Skills are at the center of TeamFit. They are one of the four key things that the platform connects, the others being People, Projects and Roles. Our focus on skills leads some people to ask “How is this different from LinkedIn?” The best way to answer this question is to look at how skills are handled in these different platforms.

Let’s start by comparing LinkedIn skills and TeamFit skills for three different people. I will begin with my own profile. I keep my LinkedIn profile up to date, I actively endorse other people’s skills and I am active in several LinkedIn groups, including the Design Thinking group that I manage. I am likely to have one of the better LinkeddIn profiles.

I also keep my TeamFit current, going to the dashboard everyday to see what is changing and going into my various projects to check out and recommend skills to people. I accept most of the skills that people suggest to me.

So how do the top ten skills on the two platforms compare? The first thing I notice is that there is only one skill in common, “Pricing Strategy.” The LinkedIn skills tend to be more general, like “Strategy” and “Enterpreneurship” …

In general, LinkedIn is a better view of how the world at large sees me (or at least that part of the world that is connected to me on LinkedIn, which is more than 4,000 people). A strategist who works with start-ups in SaaS and enterprise software. That seems pretty accurate to me.

TeamFit captures the work I actually do on project teams. It is based on a much smaller group of people, people who have actually worked with me directly on projects (about 80 people). As a result, the focus is more on the skills I actually use when I am working with other people. Some of these turn on team leadership like “Coaching” and “Active Listening” while others focus more on the domains I tend to work in, like “Pricing Strategy” and “Market Segmentation.”

Steven Forth


Let’s look at someone who is not quite as active on LinkedIn, but as a businessperson still has a reasonably complete profile and a lot of connections.

One thing I notice here is that there is a lot of repetition in the LinkedIn skills with the terms “Management” and ‘Consulting” coming up quite often. This is because LinkedIn relies on individuals to list skills while on TeamFit the skills categories are curated. As with my profile, the LinkedIn profile is more general and the TeamFit profile more concrete.

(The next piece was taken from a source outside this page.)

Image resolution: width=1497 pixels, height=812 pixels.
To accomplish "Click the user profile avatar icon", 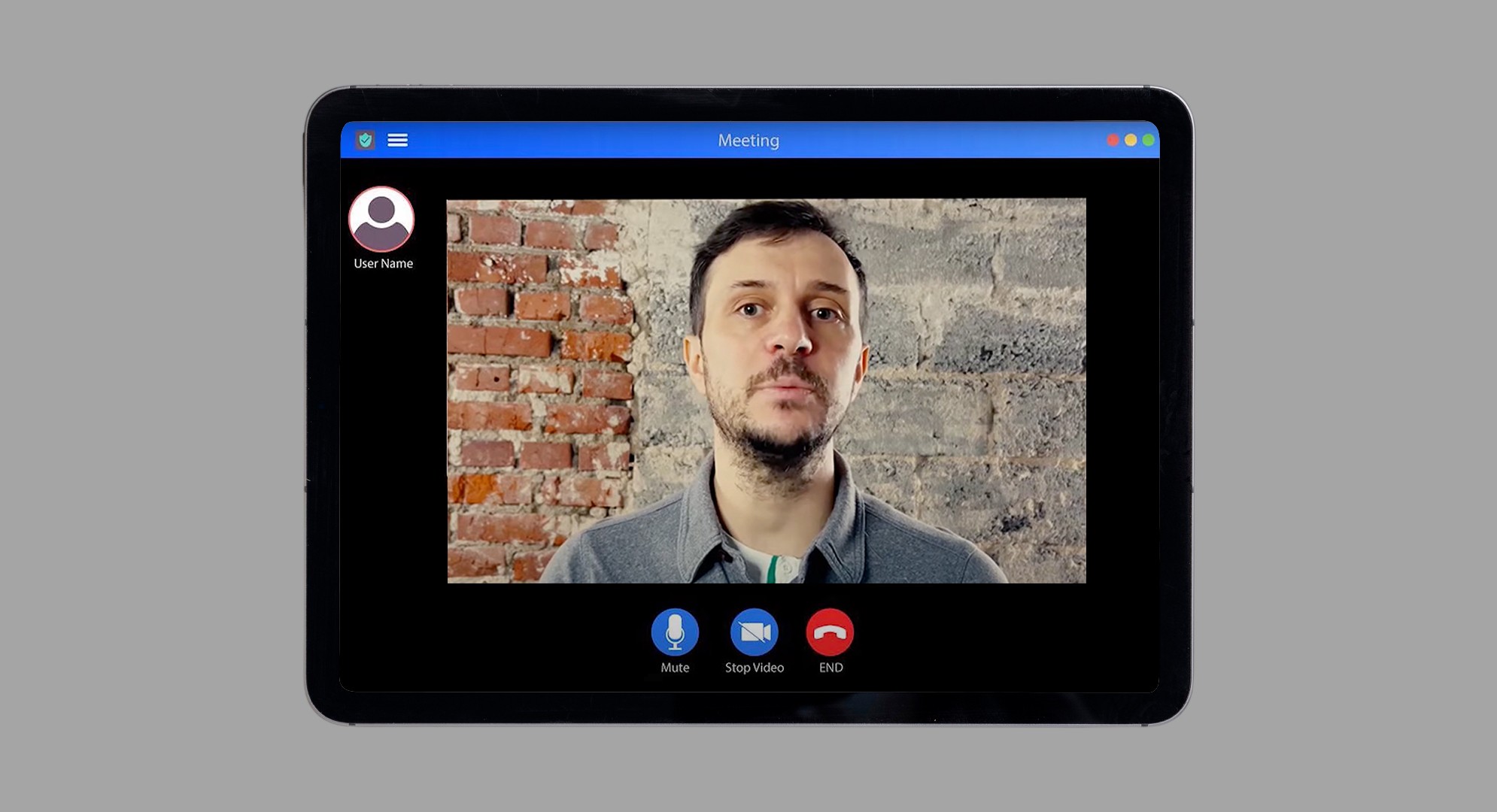I will 381,220.
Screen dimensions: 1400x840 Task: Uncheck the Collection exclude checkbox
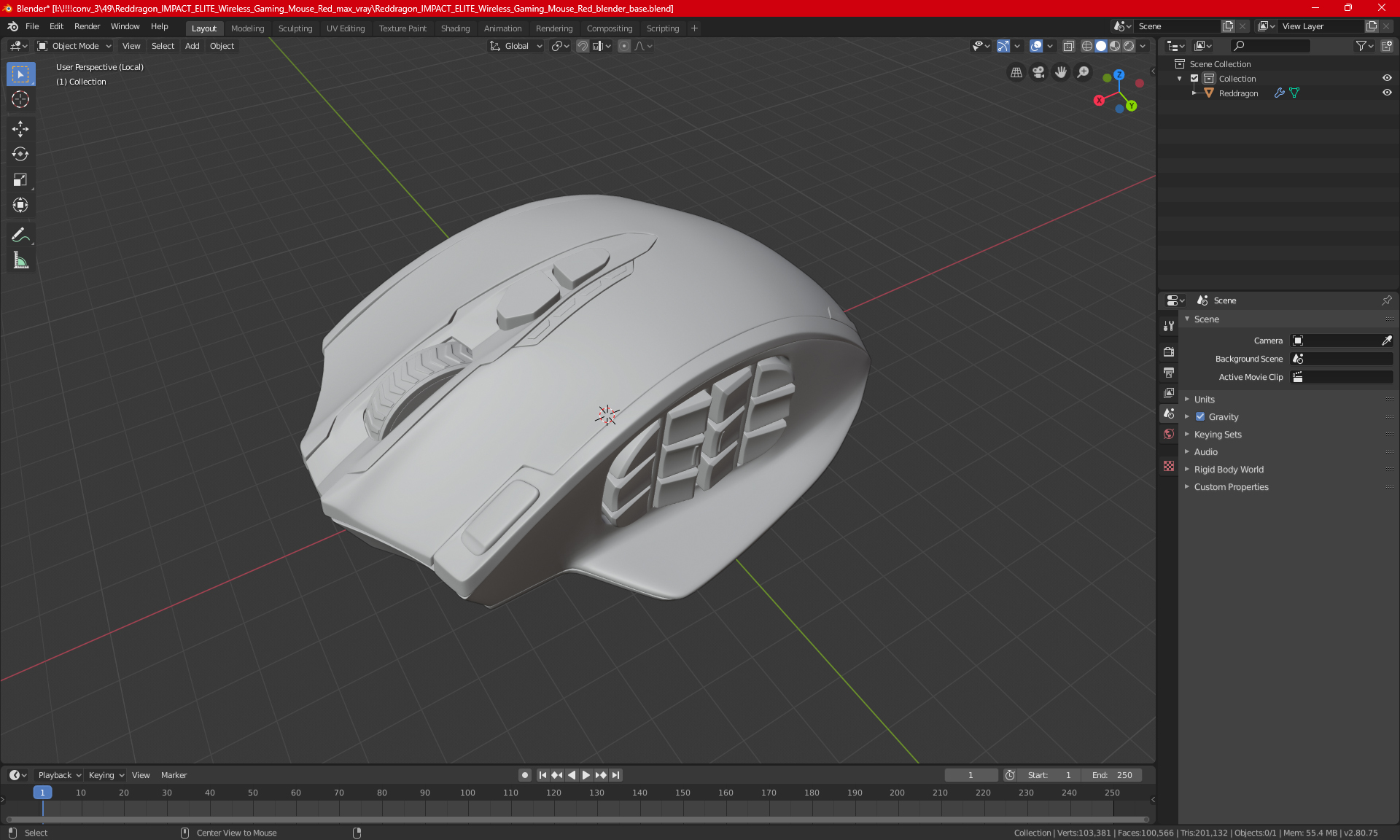point(1194,78)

Technical people make much less use of LinkedIn. They have other ways to build communities and to demonstrate skills, such as GitHub and Stack Overflow. Nevertheless we can see the same trend towards more general skills on LinkedIn and more specific skills on TeamFit, where specific technologies like Ruby on Rails and My SQL show up.



LinkedIn and TeamFit have very different skill validation models. On LinkedIn, anyone you are connected to can validate a skill, regardless of how much they know about it. One of my friends validated me for small talk! When asked about this she said I am good at making small talk with people. I think she may have been serious! This has come in for a lot of criticism, but in fact it serves LinkedIn’s purposes well, which is to drive engagement on the platform.

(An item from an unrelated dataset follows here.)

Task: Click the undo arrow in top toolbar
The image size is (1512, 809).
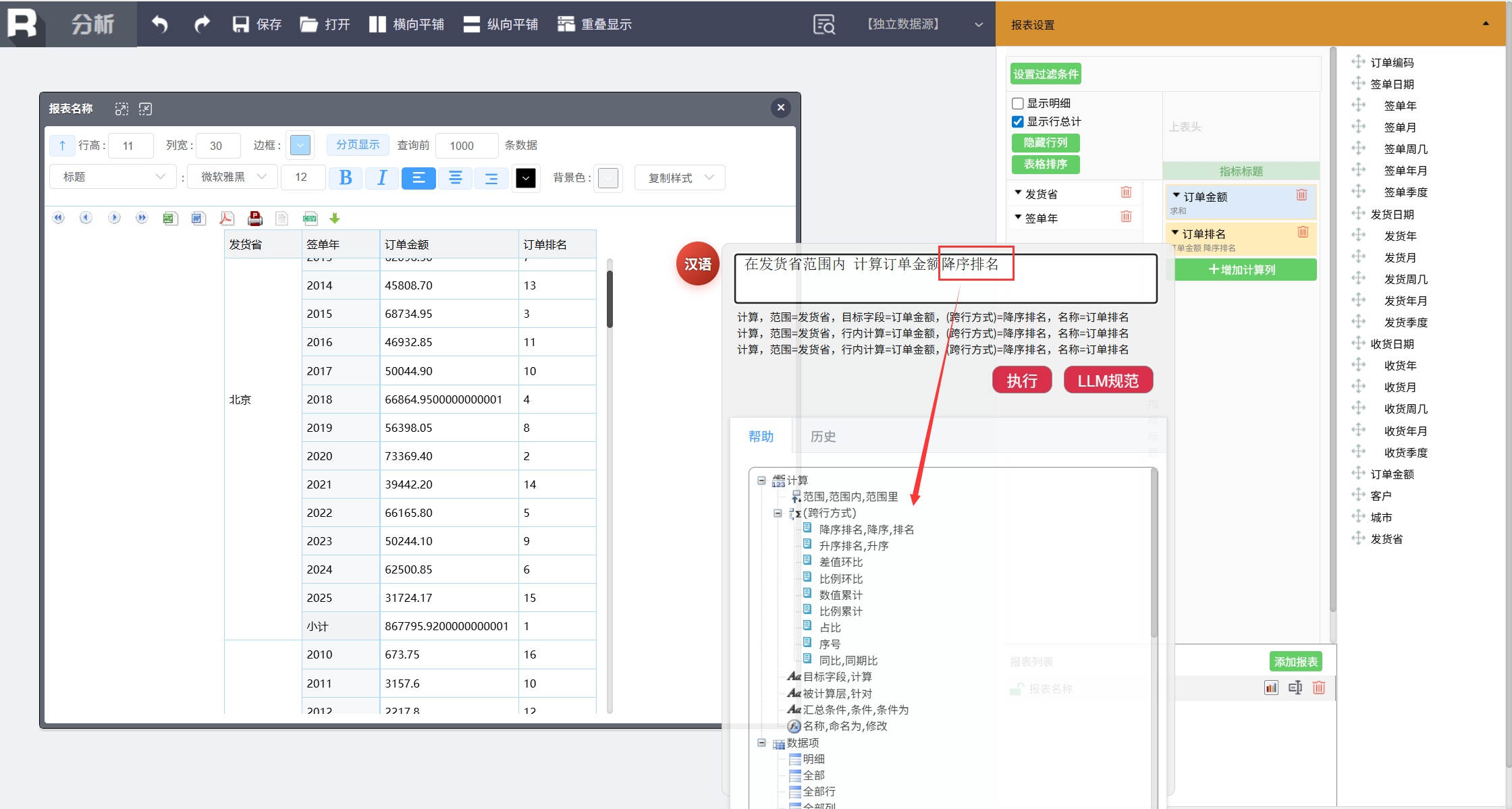Action: pos(160,24)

TeamFit is at heart a skill management platform. We use skills data to help companies build teams and to support consultants in getting on projects and managing their careers. People can only validate skills if they have actually worked together with a person on a project. Validation by a person who is well regarded on a specific skill is given more weight than a validation by a person that does not have the skill. This gives much more accurate ratings than simply adding up the number of people who have clicked.

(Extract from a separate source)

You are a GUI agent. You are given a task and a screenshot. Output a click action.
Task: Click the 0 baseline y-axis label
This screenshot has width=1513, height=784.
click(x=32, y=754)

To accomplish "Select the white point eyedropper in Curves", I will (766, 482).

Our users have found our skill validation model to be too narrow. There are many types of evidence one could offer to show that one really has a skill:

  • Social validation by people who have worked together on a project (what we do now)
  • Validation by a recognized external expert who is willing to vouch for a person and add evidence
  • Provision of a credential
  • Publications and patents
  • Manager ratings (these are frequently inaccurate or incomplete)

In TeamFit Version 2, we will be opening up our platform in many ways. One way is that we will be accepting all of these different forms of skill evidence and using them to make our SkillRank™ algorithm even more accurate.

This will help companies find the best people and build the teams that deliver client success. Consultants will get real insight into their own skills and the skills of the people around them. Overall, there will be a dramatic improvement in the ways in which teams get built.